Eu olhava para a janela acompanhando o pingo de chuva que escorria. Irônico como a natureza podia dar sentido para a realidade. A minha amizade com Alice estava em um processo crescente bom. Finalmente aquela loucura de encontros e desencontros estava fazendo sentido. Até sua ida para Florianópolis jogar um balde de água fria em tudo.
— Não acho que ficar com essa cara de velório ajuda muito – Alice sentou na cadeira do meu lado – Menos drama, por favor.
Revirei os olhos.
— Se você não sente nada, não me culpe por sentir. – bufei – Isso é culpa sua. Você insistiu em ser minha amiga, eu vivia muito bem sem você.
Alice arregalou os olhos e levou as mãos na altura da cabeça como se fosse se redimir.

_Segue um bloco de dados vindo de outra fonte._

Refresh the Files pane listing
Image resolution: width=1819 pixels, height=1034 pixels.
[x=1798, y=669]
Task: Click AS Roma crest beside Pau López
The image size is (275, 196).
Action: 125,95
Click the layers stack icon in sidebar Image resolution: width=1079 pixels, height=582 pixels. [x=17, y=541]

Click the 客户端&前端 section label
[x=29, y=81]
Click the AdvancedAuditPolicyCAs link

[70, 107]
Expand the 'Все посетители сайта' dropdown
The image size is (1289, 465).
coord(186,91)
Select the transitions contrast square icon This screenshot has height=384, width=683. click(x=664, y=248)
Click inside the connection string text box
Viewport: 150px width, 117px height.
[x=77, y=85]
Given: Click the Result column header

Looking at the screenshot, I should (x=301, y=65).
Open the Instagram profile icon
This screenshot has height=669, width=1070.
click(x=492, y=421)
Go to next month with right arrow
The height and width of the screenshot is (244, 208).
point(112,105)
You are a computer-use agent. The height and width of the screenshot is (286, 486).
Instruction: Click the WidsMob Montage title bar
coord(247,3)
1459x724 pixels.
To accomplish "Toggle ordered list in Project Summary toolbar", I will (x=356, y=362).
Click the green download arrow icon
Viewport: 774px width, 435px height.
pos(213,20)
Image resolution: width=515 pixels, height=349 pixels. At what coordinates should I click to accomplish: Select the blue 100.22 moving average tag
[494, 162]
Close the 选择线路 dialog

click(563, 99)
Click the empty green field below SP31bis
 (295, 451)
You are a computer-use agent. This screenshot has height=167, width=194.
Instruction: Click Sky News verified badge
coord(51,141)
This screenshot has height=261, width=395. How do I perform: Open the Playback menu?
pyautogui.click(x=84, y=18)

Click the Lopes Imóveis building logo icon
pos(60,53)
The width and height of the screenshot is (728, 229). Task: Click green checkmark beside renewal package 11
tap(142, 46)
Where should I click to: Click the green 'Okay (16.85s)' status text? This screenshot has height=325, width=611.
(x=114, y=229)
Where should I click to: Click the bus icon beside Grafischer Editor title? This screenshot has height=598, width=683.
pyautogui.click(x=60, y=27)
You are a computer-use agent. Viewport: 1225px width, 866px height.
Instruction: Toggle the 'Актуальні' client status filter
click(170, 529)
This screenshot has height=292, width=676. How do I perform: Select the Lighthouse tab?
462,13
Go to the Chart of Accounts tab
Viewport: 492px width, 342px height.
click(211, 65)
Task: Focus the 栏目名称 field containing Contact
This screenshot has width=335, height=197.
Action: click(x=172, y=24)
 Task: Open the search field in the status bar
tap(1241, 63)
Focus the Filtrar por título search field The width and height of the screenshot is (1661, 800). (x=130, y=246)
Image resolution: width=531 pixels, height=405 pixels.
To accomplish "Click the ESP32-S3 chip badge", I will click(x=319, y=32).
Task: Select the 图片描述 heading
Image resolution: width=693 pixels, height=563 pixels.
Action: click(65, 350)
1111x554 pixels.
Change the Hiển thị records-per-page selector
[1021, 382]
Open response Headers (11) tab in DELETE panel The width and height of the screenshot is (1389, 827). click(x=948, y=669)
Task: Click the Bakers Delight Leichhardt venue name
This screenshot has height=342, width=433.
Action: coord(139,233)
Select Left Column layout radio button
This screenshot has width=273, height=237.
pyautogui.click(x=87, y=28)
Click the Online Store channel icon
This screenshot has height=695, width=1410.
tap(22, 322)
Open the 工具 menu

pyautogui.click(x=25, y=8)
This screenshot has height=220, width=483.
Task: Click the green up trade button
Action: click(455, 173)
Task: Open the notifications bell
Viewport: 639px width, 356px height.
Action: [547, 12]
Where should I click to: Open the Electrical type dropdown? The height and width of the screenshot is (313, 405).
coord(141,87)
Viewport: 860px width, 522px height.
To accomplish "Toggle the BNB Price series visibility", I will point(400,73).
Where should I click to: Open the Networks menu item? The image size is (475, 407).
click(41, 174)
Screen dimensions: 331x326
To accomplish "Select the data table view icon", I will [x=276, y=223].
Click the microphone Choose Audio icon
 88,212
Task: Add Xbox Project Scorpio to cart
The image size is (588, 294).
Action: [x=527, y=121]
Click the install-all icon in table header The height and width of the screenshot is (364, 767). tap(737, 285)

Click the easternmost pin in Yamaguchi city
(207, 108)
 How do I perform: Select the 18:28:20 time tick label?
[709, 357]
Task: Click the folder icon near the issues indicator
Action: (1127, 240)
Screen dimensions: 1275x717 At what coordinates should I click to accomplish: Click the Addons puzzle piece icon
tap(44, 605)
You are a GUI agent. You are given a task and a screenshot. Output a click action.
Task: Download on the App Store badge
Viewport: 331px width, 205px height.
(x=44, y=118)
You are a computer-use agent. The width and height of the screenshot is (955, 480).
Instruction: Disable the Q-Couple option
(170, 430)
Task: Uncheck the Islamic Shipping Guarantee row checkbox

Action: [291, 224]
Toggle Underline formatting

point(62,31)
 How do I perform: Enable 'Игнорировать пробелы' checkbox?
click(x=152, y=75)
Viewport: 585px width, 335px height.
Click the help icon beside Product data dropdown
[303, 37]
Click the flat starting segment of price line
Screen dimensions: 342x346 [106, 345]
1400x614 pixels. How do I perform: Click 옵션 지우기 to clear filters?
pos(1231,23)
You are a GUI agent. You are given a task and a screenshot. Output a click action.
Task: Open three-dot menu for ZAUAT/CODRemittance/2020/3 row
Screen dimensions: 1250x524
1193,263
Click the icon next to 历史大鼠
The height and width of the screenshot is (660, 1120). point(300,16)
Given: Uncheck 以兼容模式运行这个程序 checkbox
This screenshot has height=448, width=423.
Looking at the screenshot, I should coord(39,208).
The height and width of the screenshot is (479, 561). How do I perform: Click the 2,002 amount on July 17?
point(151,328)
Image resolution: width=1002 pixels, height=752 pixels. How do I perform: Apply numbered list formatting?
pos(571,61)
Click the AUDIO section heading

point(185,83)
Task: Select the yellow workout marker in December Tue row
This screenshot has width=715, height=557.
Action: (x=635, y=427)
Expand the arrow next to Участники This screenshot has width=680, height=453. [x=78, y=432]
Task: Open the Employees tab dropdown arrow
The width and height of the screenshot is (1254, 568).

— Vai com calma! – ela se aproximou – Vou te contar um segredo, quer ouvir?
— Não.
— Vamos fingir que aceitou como uma boa garota que é – seus lábios se aproximaram do meu ouvido esquerdo – Não sei como vou ficar sem você.
Me virei pra encará-la. Como assim?
— O que quer dizer com isso?
— Nada. Eu não disse nada – ela deu de ombros – Quer café?
— Alice.
— Que bom que você não quer, pois eu quero. Vou comprar um. – ela se pôs de pé – Te vejo depois, Júlia.
Eu odeio essa garota!
Peguei minha mochila com raiva e coloquei nos ombros. Não era possível que eu podia ser tão idiota. Por que diabos isso me assustava tanto? Por que eu estava perdendo a minha cabeça? Eu não me lembro de ser sensível assim. Respira, Júlia. Juntei o resto de bom senso que me sobrava e decidi que eu precisava naquele momento espairecer a minha mente. A melhor forma? Lendo.
De modo geral eu não ligava muito por ter que andar de transporte público. Isso muitas vezes me fazia bem. Só o fato de estar no meio de outras pessoas e ver coisas diferentes ao meu redor, já se tornava algo animador. Vasculhei meus bolsos e achei alguns trocados que minha mãe havia me dado antes de sair para trabalhar. Peguei o ônibus no ponto perto do colégio e me dirigi para o meu parque preferido.
O caminho não apresentou nada de novo, muito pelo contrário – as coisas pareciam ter uma rotina ligeiramente desregrada. Ao chegar, fui ao meu lugar de costume, saquei o livro da minha mochila e comecei a ler. A leitura da vez era "O Caçador de Pipas" e, por minha sorte, relacionamentos conturbados passavam bem longe disso. A história em si era triste – muito triste, por sinal. Mas era uma leitura gostosa e fácil. Tudo o que eu precisava naquele momento.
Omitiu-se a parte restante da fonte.